• [What this task involves]: Where does the word "named" appear in the entries below? Copy each line that holds it.

Pixel coordinate grounding data:
◇ ◇ ◇ ◇

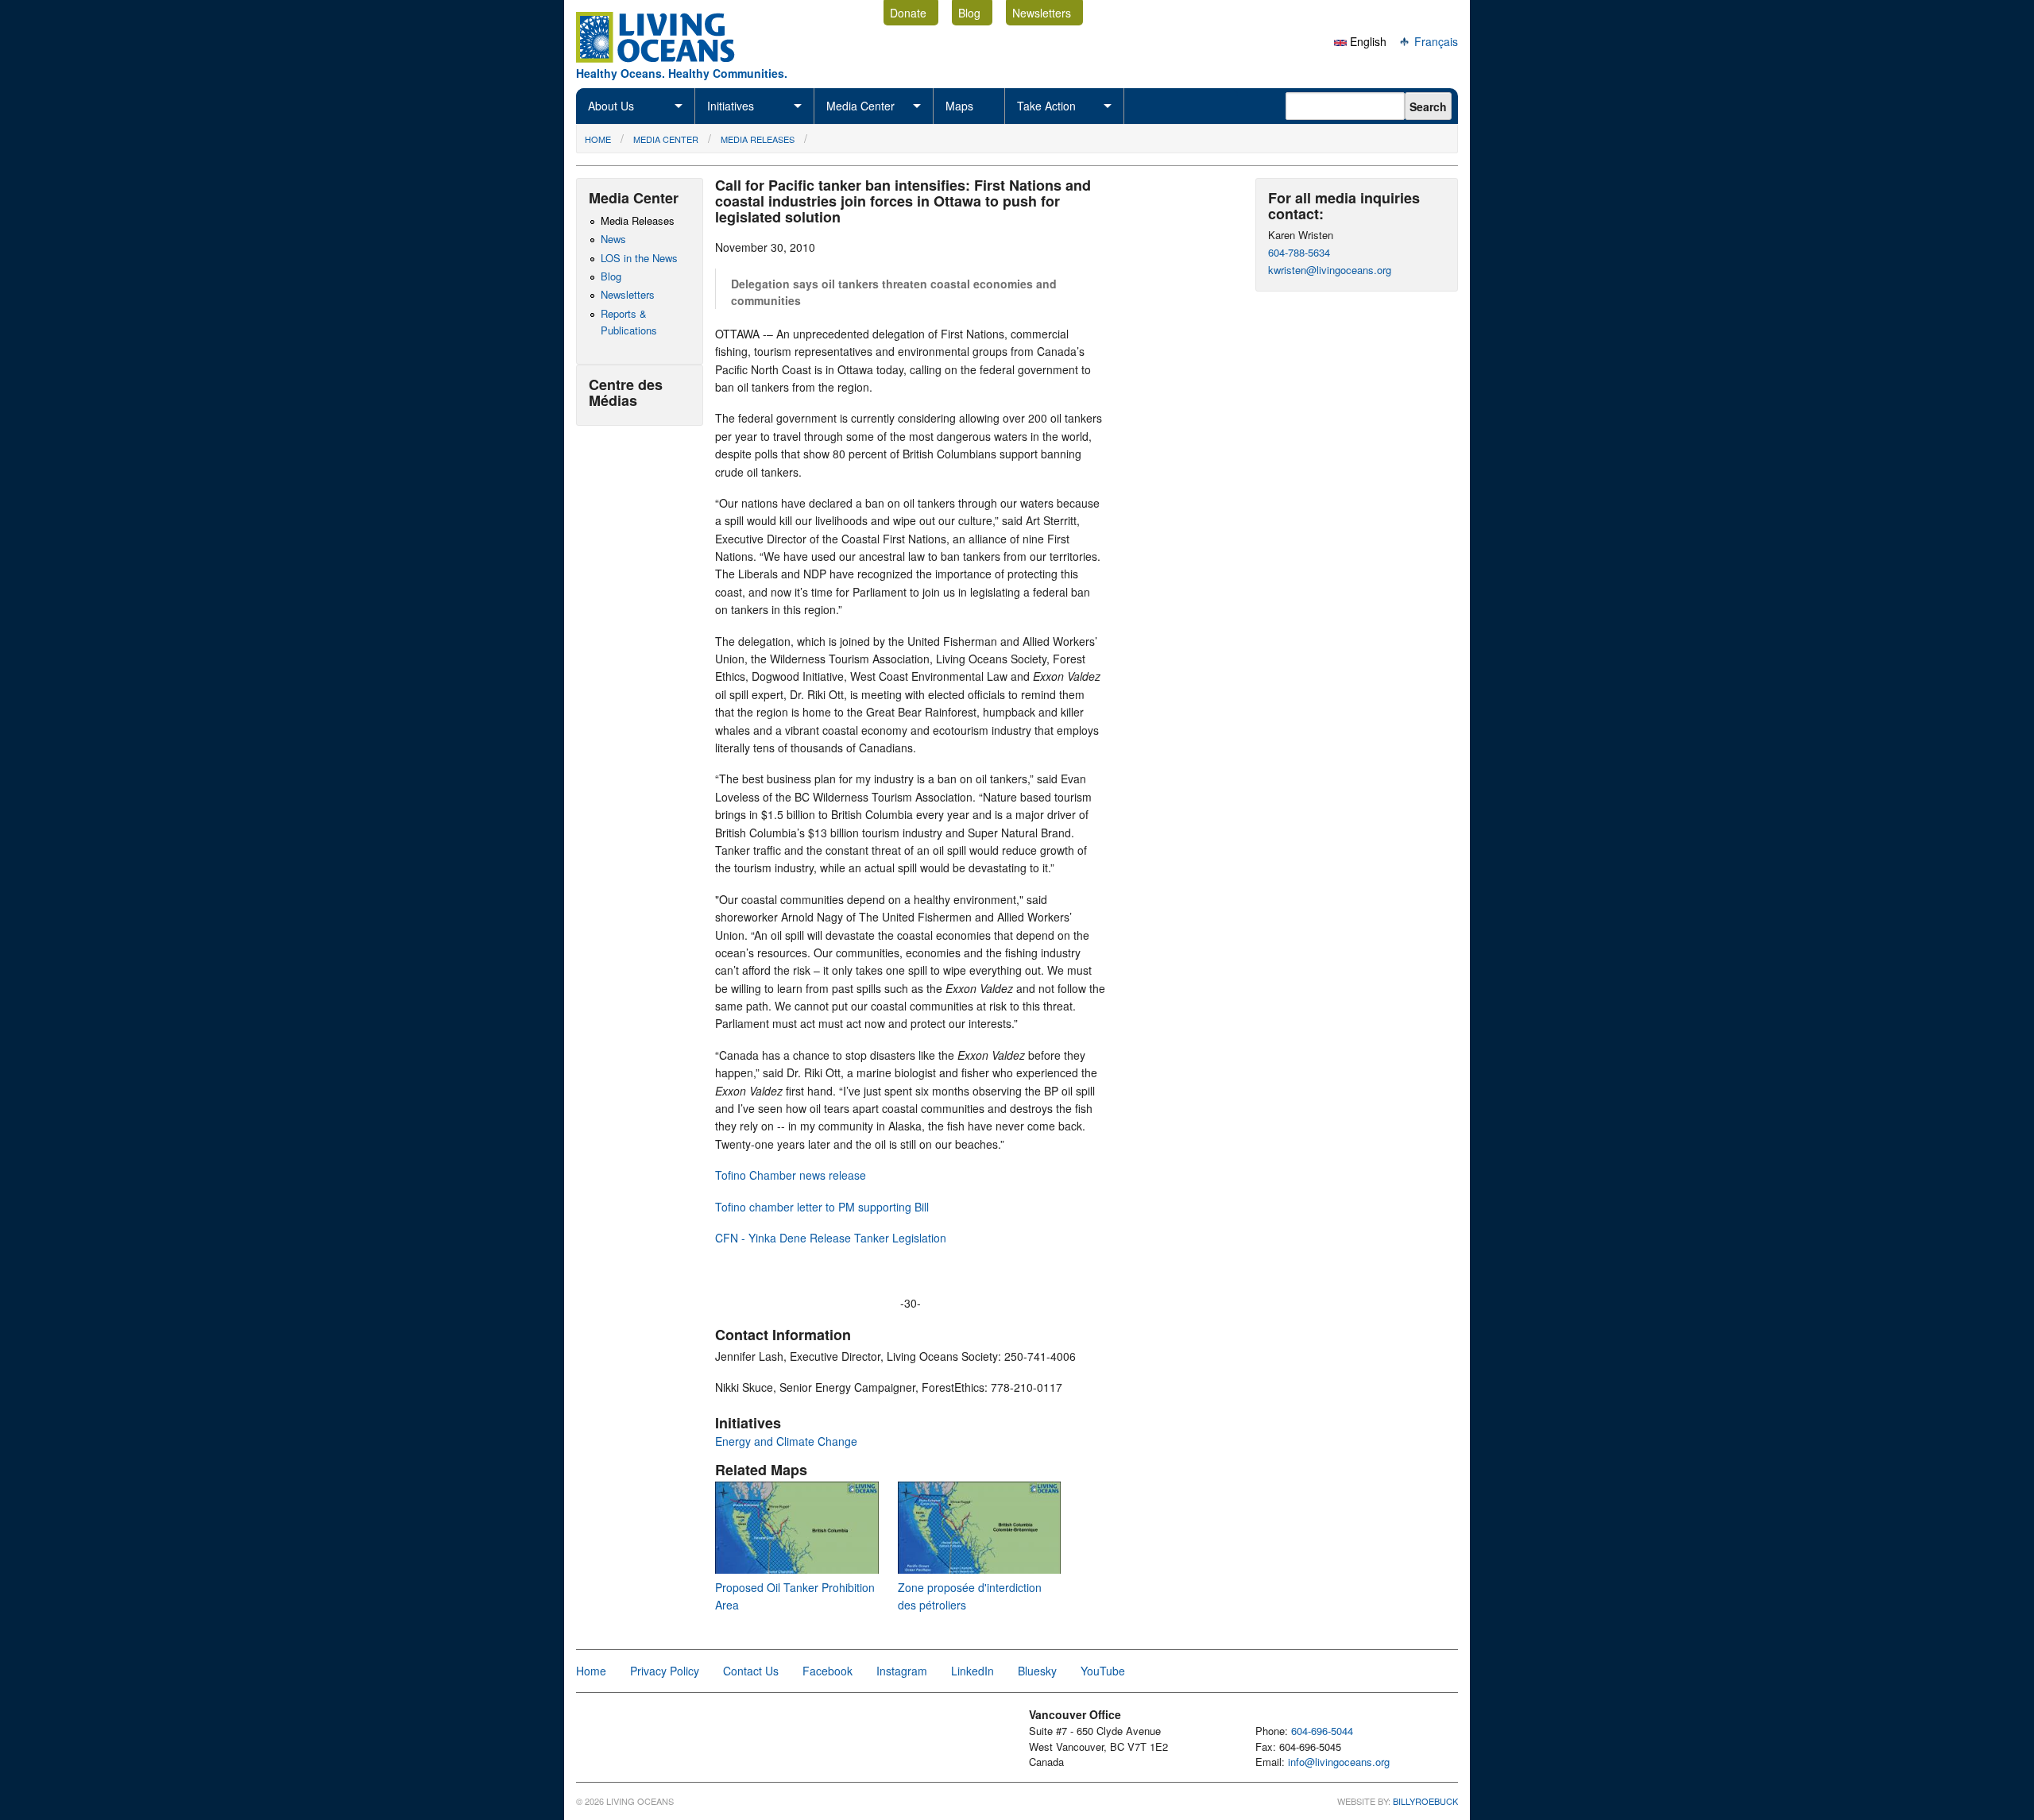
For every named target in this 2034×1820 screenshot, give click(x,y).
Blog (969, 13)
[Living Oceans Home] (670, 58)
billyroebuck (1425, 1801)
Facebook (827, 1671)
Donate (908, 13)
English (1366, 41)
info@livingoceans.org (1339, 1761)
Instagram (901, 1671)
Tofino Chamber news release (790, 1175)
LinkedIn (972, 1671)
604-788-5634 (1299, 252)
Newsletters (1041, 13)
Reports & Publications (629, 322)
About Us (611, 106)
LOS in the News (639, 257)
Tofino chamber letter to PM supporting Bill (822, 1207)
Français (1434, 41)
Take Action (1046, 106)
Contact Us (751, 1671)
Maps (959, 106)
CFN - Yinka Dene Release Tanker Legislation (830, 1238)
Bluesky (1037, 1671)
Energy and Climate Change (786, 1441)
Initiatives (730, 106)
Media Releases (758, 139)
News (613, 238)
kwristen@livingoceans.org (1329, 269)
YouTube (1103, 1671)
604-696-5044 (1322, 1730)
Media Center (860, 106)
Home (598, 139)
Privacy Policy (664, 1671)
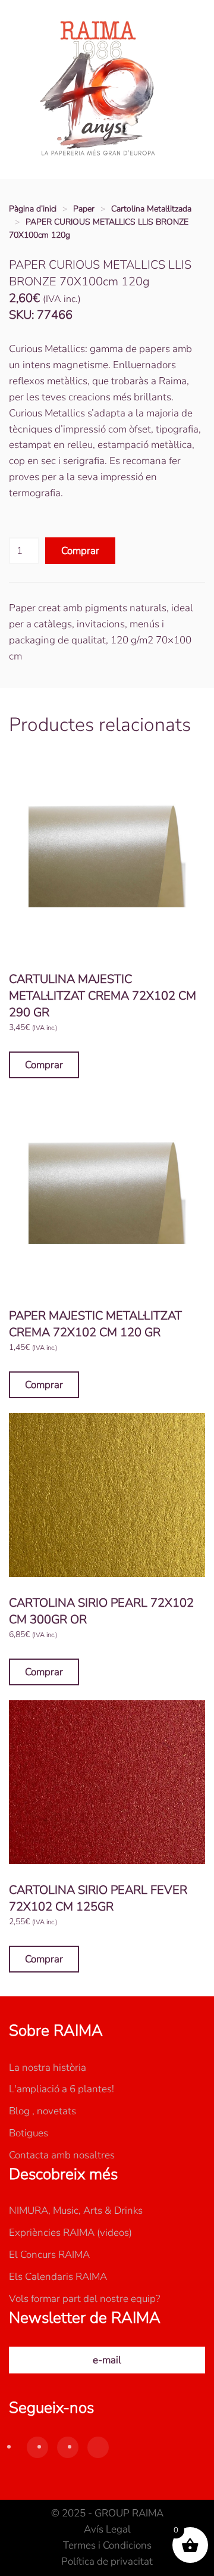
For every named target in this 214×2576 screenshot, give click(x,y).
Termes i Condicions (107, 2545)
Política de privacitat (107, 2561)
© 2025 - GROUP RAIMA (107, 2513)
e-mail (107, 2360)
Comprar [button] (44, 1065)
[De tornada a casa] (98, 89)
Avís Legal (107, 2529)
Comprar (80, 551)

◇ ◇ ◇ ◇

• [Written solution]:
For every named target in this 2034×1820 screenshot, give click(x,y).
For every named target in this 214×2576 screenshot, give click(x,y).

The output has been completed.